Good Karmic Prep for Self-Employment

These are just some of the things I did as an employee that eased my path toward full-time freelancing, and you can adapt them to your needs:

  • Get business cards: Have these made up ahead of time as if you are already self-employed. Then hand them out to every contact you make, in work-related situations and in personal settings. You never know who will have need of your services or will know someone who will have need of them.


  • Build a contact list: Keep contact info for everyone you meet on the job and in work-related capacities. They might become clients one day.


  • Be helpful: Become known at work as the person to go to for solutions. That powerful image will stick in the minds of those you work with, and they'll think of you later on when you're freelancing. And I don't mean that you should be helpful only when you know you're getting paid for it. Trade favors with a colleague on your personal time. Maybe she needs her résumé revamped because she's secretly looking for a job elsewhere. Help her out; she may become one of your clients when you're freelancing. Or she may tell others in a position to contract for your services that you're someone they should consider.


  • Build a client list: Every time you come across information about a new company at work, file that information away for future use. Don't violate confidentiality, of course. Whenever I'm online to confirm something, for example, and I come across a publisher's name that I haven't seen before, I hunt down the publisher's web site and bookmark it. I may want to have that company as a client one day.
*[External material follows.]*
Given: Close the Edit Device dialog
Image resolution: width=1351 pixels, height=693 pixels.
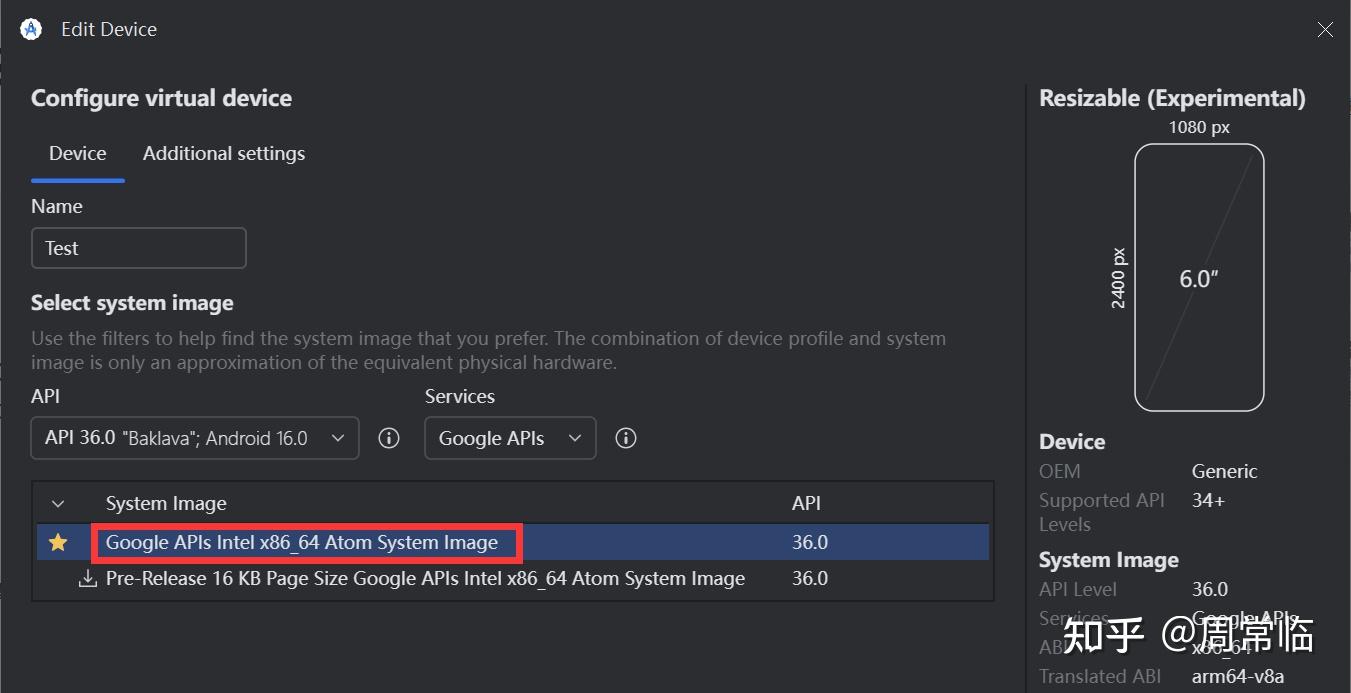Looking at the screenshot, I should tap(1325, 29).
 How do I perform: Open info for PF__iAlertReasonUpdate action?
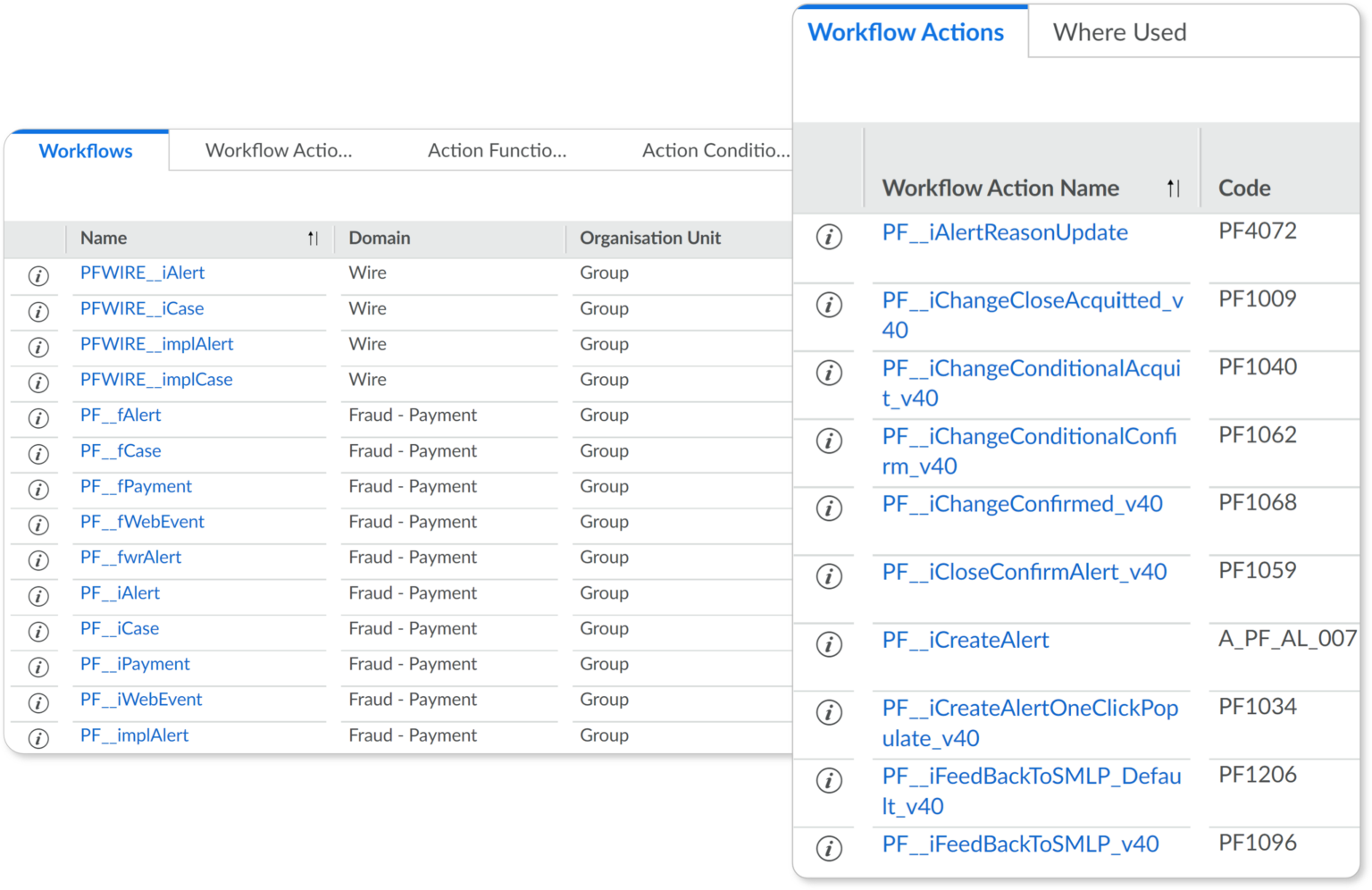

  • Own your work: Make sure your name and some kind of contact information for you is attached to absolutely everything you write or edit, whether at work, on your own time, on e-mail lists (always have a professional signature line), on blog posts, on message boards. If people don't know you produced the work, how are they going to know whom to contact when they want more such work?


  • Share your knowledge: Don't be secretive and possessive about your knowledge. Whatever your field of expertise, you're not the only one in it, and yet there's enough work to go around for everyone in it. Work with others, not in competition with others. If you are generous, others often will be generous in return. Suspicion and mistrust is isolating, and isolation won't get you the freelance work you want.


  • Be straightforward: When you make a mistake, immediately own up to it but don't grovel, and then fix it. The worst you can do is to keep silent about a mistake. Then your coworkers and supervisors—who could eventually become your clients—won't trust you. And trust is one of your best tools as a freelancer.

There's more, but I must head back to my next project. Please feel free to add on to my list.



publishing

1 comment:

Anonymous said...

Awesome! Thanks, Katharine...Think I've already got that "problem solver" thing down, at least. It's very gratifying, even without the career benefit.